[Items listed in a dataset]

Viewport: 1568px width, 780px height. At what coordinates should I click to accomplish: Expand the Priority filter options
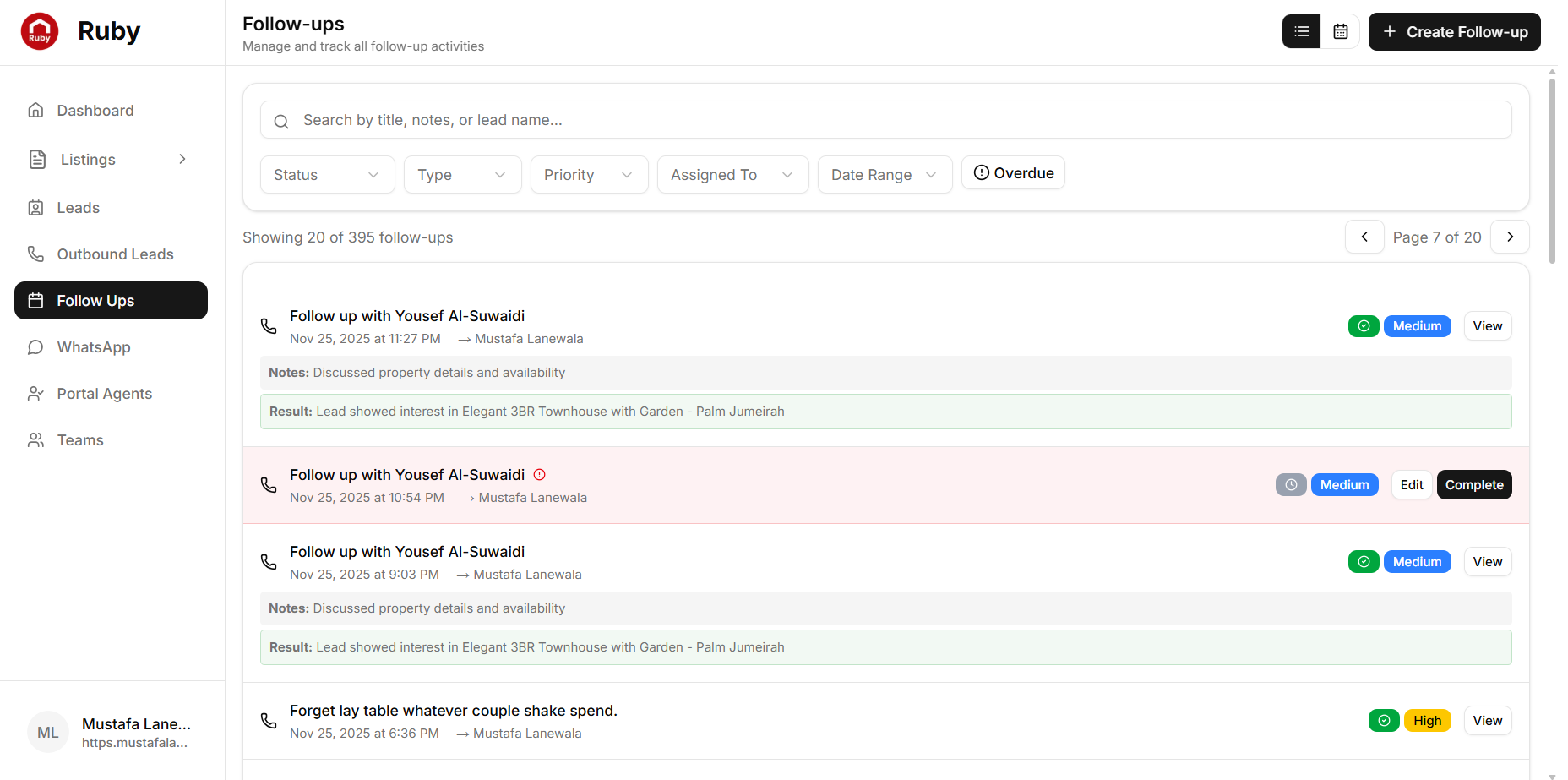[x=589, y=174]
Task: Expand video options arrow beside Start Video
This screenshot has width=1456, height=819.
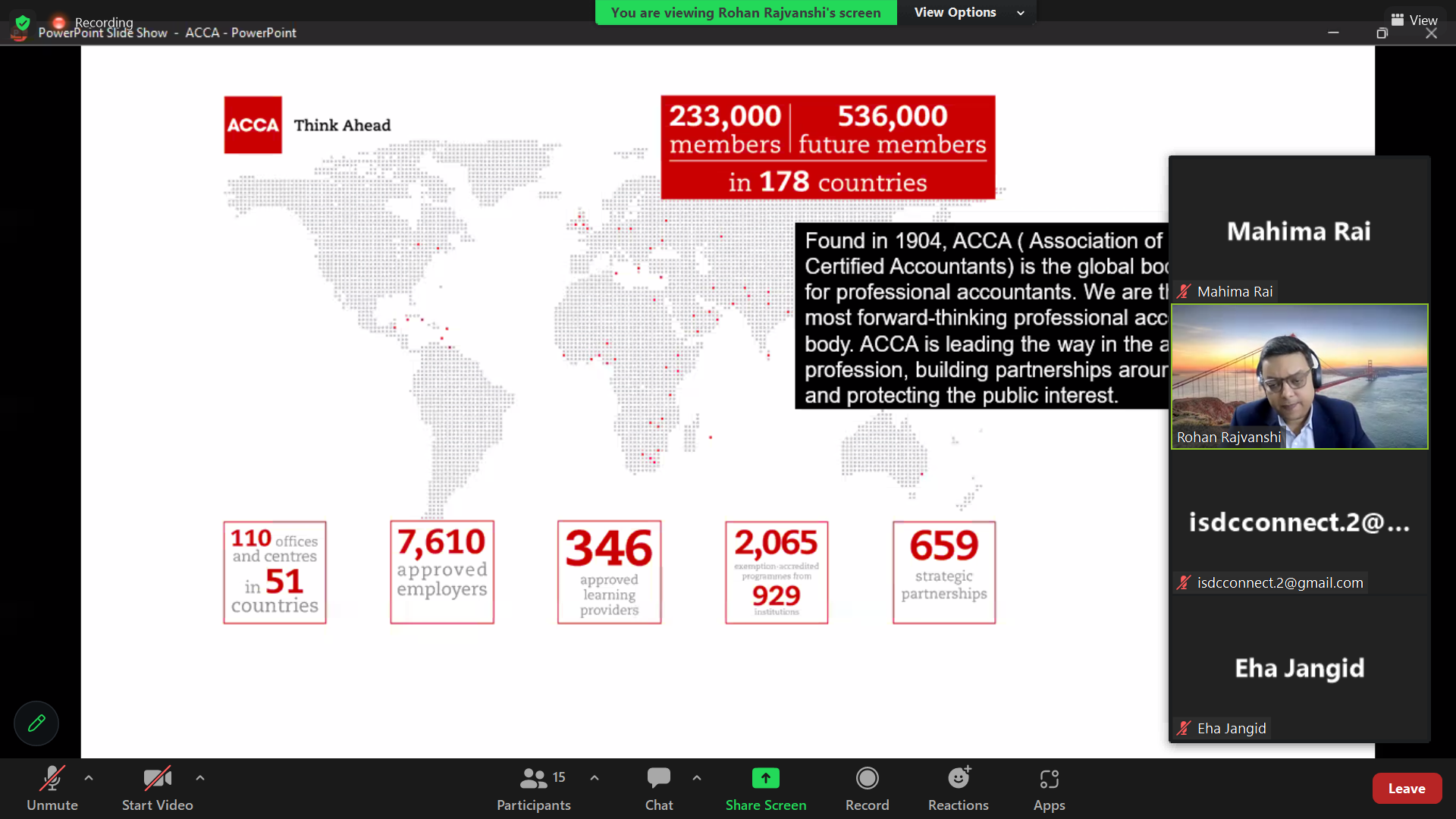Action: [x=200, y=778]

◆ **WHAT YOU ARE ASKED TO DO**: Copy every record character for character. Skip the pictures.

◆ **TASK ANSWER**:
Viewport: 1568px width, 780px height. At what coordinates should I click to accomplish: Expand the Priority filter options
[x=589, y=174]
Task: Expand video options arrow beside Start Video
This screenshot has width=1456, height=819.
Action: [x=200, y=778]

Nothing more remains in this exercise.